Insulin-like growth factors (IGF-I and IGF-II) are well known trophic factors and their specific receptors are uniquely distributed throughout the brain, being especially concentrated in the hippocampal formation. IGFs possess neurotrophic activities in the hippocampus, an area severely affected in Alzheimer disease. These data, together with the evidence that β-amyloid (Aβ)-derived peptides likely play an important role in the neurodegenerative process observed in Alzheimer disease, led us to investigate if IGFs could be neuroprotective to hippocampal neurons against toxicity induced by amyloidogenic derivatives.
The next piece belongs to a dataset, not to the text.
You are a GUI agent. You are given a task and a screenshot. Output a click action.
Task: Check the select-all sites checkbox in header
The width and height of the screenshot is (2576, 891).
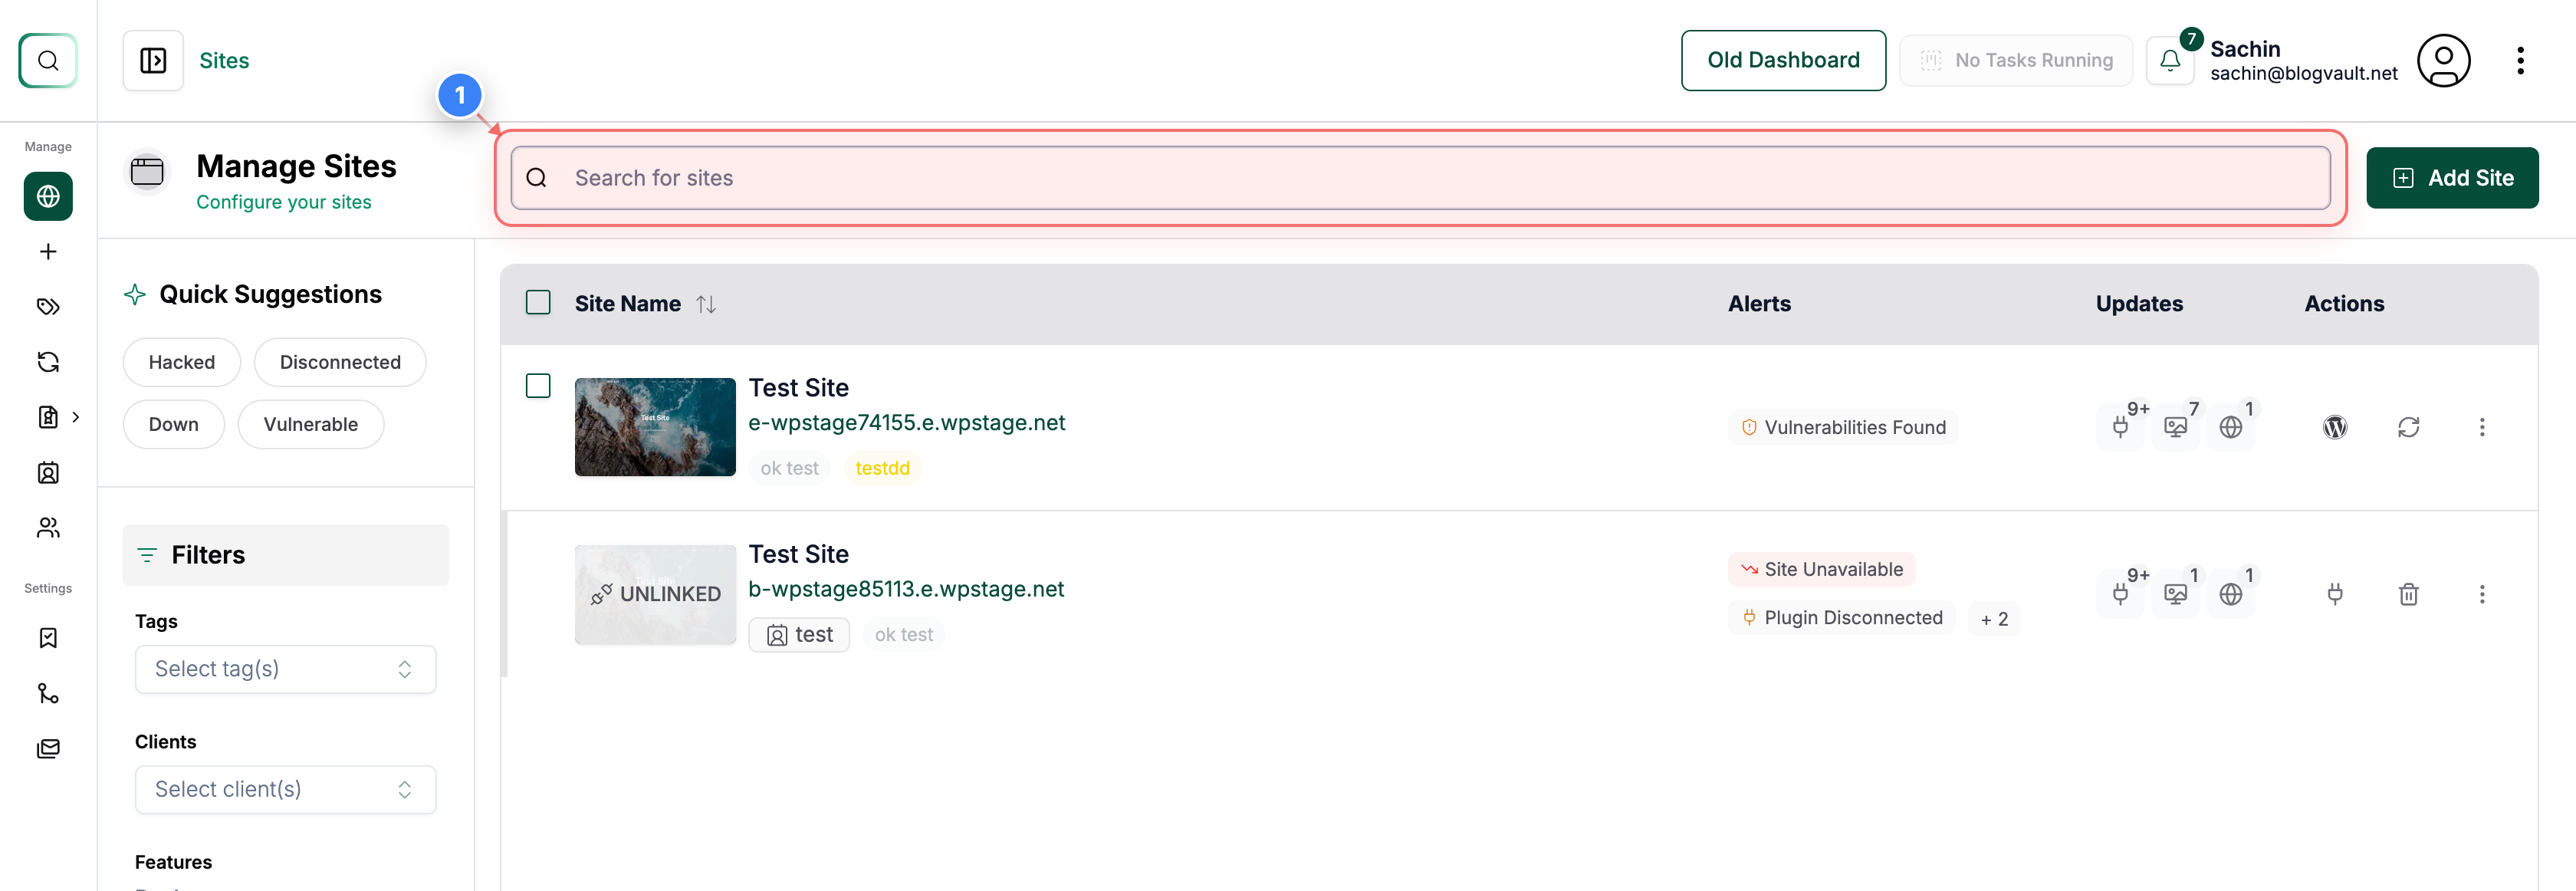tap(538, 302)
Exposure of rat primary hippocampal neurons to different concentrations of Aβ_25–35, Aβ_1–40, Aβ_1–42, and human amylin produced marked toxicity, while similar concentrations of two control Aβ peptides—reverse (Aβ_40–1) and scrambled sequence (Aβ_25–35)—and rat amylin failed to exhibit any significant effect on neuronal survival. IGF-I (10–100 nM) significantly protected hippocampal neurons against neurotoxicity induced by Aβ derivatives and human amylin. The homolog IGF-II was also effective although less potent than IGF-I suggesting the involvement of a typical IGF-I receptor in the observed neuroprotective effect. Most interestingly, IGF-I (10–100 nM) was even able to rescue neurons pre-exposed (up to 4 days) to amyloidogenic peptides. Other neurotrophic factors are reported to lack such rescuing abilities. These results suggest that IGF-I may have unique properties as a potent neuroprotective and neurorescuing agent against amyloid-related neurotoxicity.